__Problem to work on__.
Beginning with the line containing "Instruction: Tap kindleunlimited", give every line again exactly as it is, ending with the last line of the entries.

Pixel coordinate grounding data
::::::
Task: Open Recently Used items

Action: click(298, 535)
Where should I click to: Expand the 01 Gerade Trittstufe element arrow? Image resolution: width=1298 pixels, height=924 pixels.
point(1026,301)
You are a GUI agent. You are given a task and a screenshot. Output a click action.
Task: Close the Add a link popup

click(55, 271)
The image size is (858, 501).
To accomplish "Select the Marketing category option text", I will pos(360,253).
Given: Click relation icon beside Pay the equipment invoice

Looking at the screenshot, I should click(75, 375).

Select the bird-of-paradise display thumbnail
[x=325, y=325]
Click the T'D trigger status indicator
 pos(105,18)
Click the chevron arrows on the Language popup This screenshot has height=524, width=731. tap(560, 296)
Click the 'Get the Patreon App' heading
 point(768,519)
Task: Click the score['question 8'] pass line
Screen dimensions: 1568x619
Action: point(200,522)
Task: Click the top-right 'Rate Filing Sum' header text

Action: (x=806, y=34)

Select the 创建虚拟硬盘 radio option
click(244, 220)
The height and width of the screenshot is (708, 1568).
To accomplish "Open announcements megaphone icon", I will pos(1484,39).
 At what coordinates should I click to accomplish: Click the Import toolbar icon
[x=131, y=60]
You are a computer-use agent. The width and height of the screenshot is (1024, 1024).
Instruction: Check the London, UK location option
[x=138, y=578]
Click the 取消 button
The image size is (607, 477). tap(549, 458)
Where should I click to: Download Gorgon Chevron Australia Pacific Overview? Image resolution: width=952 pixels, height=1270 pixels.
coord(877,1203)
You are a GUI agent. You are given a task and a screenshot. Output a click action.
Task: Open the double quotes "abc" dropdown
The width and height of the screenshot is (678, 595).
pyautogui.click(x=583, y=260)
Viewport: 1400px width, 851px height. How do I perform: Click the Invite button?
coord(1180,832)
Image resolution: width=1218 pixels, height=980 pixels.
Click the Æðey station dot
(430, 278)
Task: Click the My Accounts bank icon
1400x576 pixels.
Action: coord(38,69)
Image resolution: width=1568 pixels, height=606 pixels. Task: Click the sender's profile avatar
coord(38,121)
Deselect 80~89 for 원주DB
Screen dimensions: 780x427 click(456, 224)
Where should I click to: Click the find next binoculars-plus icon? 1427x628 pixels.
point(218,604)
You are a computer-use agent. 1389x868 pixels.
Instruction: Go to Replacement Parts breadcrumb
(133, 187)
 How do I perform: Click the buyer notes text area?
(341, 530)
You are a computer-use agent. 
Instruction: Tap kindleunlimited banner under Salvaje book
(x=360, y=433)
::::::
__Result below__.
Instruction: Tap kindleunlimited banner under Salvaje book
(x=360, y=433)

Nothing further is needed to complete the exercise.